Medifast Status: Day 275, Down ~74.5lbs (26lbs to go)
We stayed up late and I am paying the price for it today. I am very tired and dragging heavily. Dominica is really tired too. It is going to be a long day.
The weather is a little cooler today but still pretty nice. I cannot believe that we survived January without any snow at all and only about two days of frost. Now it is February and we have been having spring weather for a week already. We have had the windows open and no need for jackets at all. This is wonderful. It is odd, though, having no winter at all. The last two years we have been in Texas but we saw snow and got that “winter feeling” which helps us to mentally reset and remember when it is.

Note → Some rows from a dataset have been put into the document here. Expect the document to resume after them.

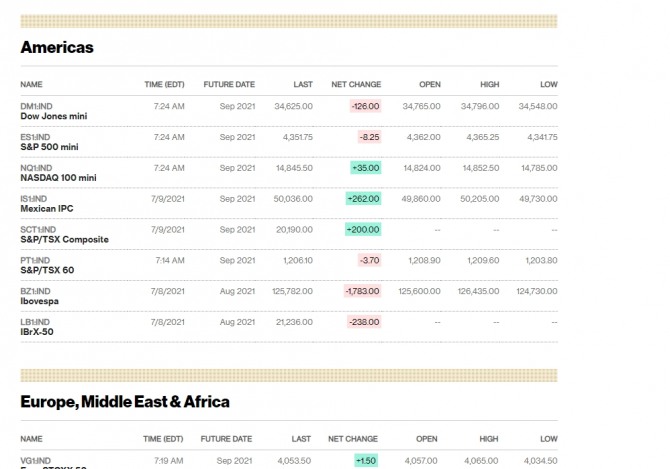The image size is (670, 469).
Task: Click the red -1,783.00 net change badge
Action: click(362, 291)
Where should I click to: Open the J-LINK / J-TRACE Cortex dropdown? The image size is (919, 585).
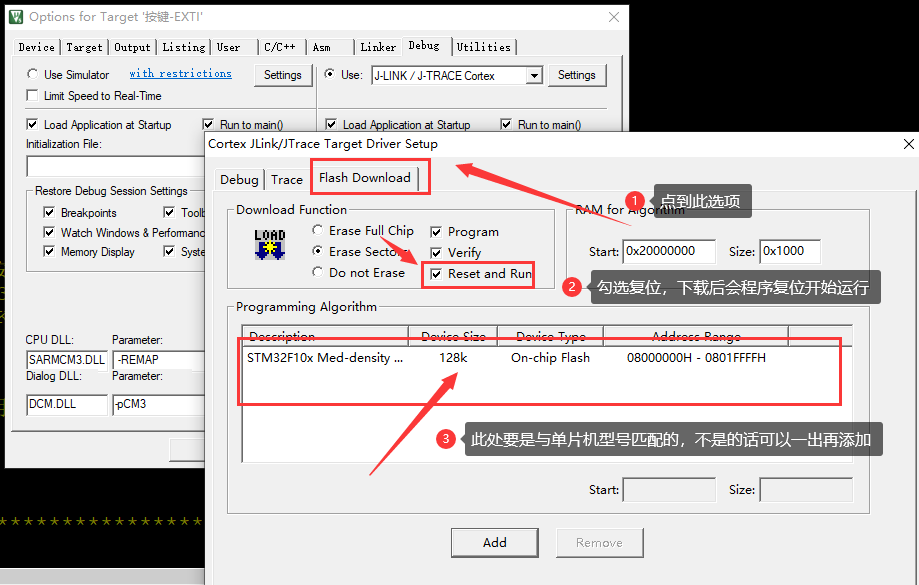(x=534, y=74)
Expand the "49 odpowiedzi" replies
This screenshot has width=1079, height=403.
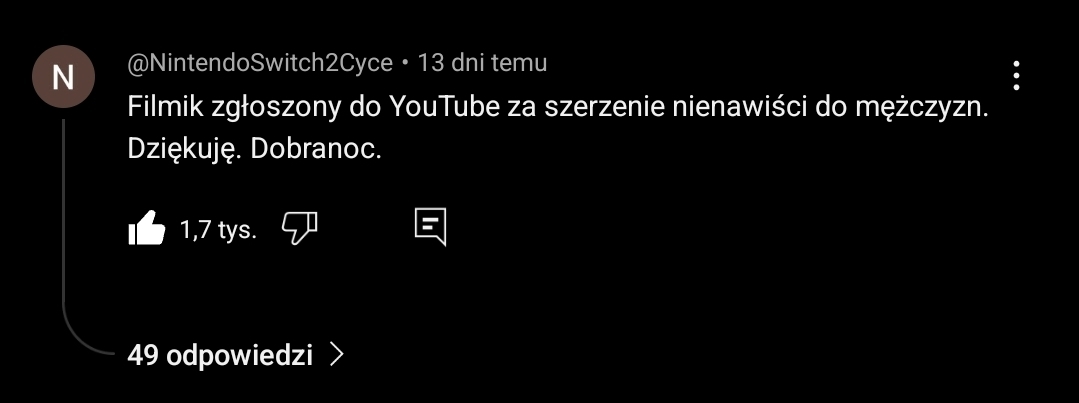pos(220,354)
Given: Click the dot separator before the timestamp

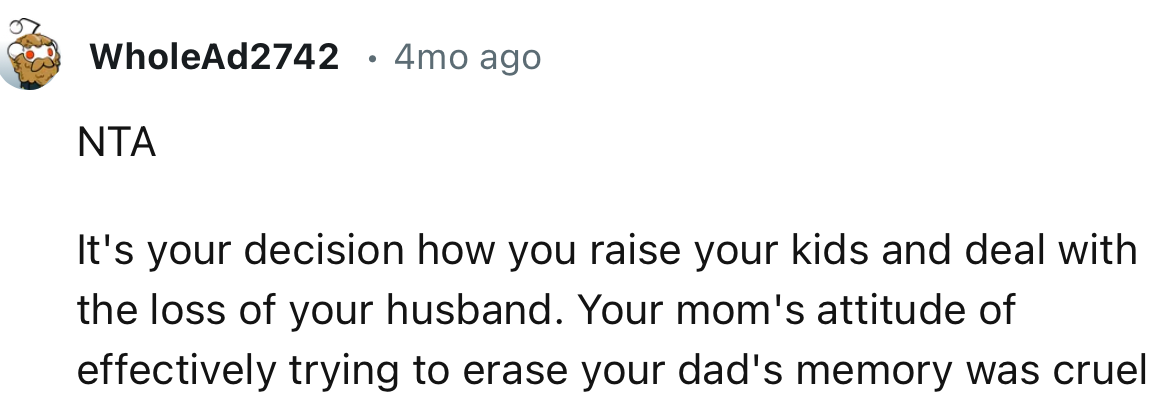Looking at the screenshot, I should point(371,58).
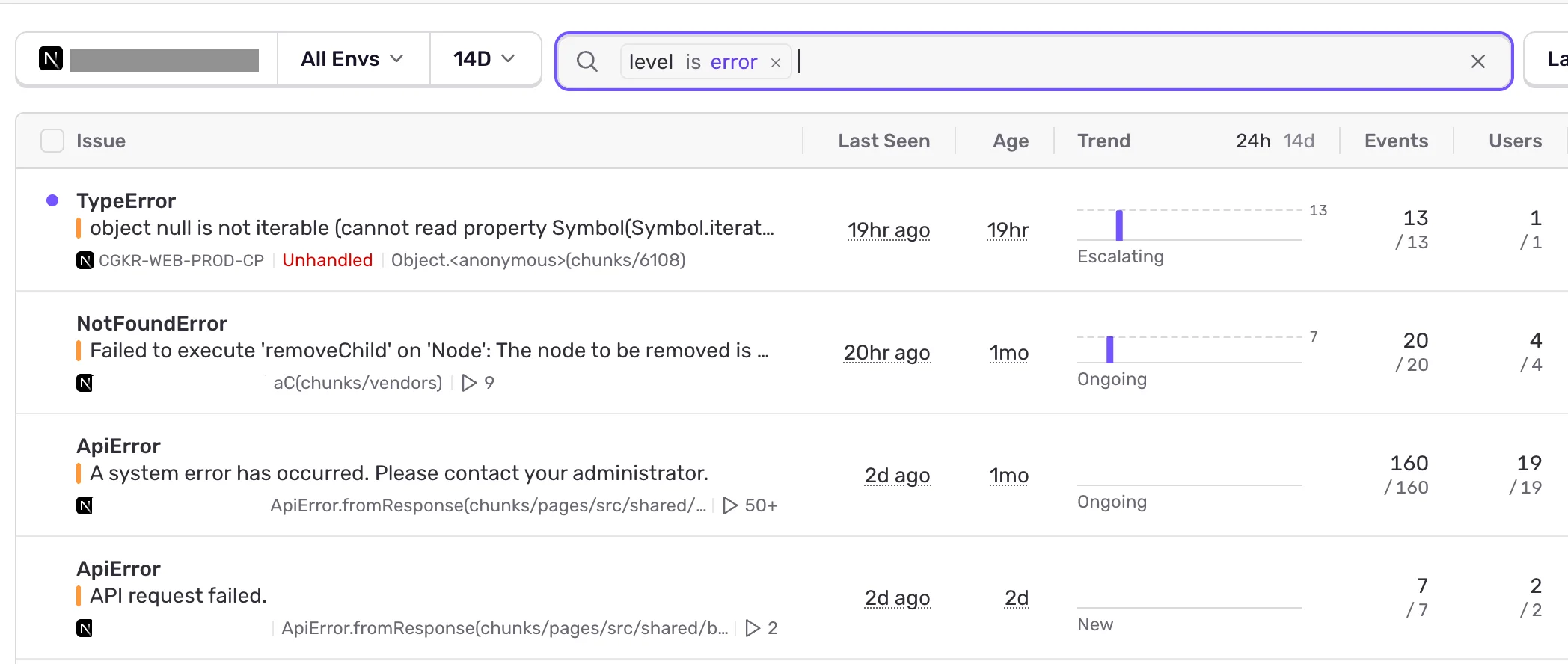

But with zero snow and no freezing temperatures it is pretty hard as a New Yorker to wrap my brain around the fact that it is warming up already. It just feels wrong. There is little chance now that we will see any snow this year. We are past the worst month and it is already so warm that it would be surprising if it went anywhere near snow temperatures after this.
Work was super slow today. It was great. I was in the office all day. Went home for lunch and hung out with Liesl. Luciana slept through me being home. Dominica made cauliflower soup which is one of my favourite foods these days. I love it. Tastes so rich yet is incredibly light and healthy.
I was able to leave work right at five this evening. In reality I could have skipped all afternoon and probably no one would have noticed. It was really that dead. Very strange.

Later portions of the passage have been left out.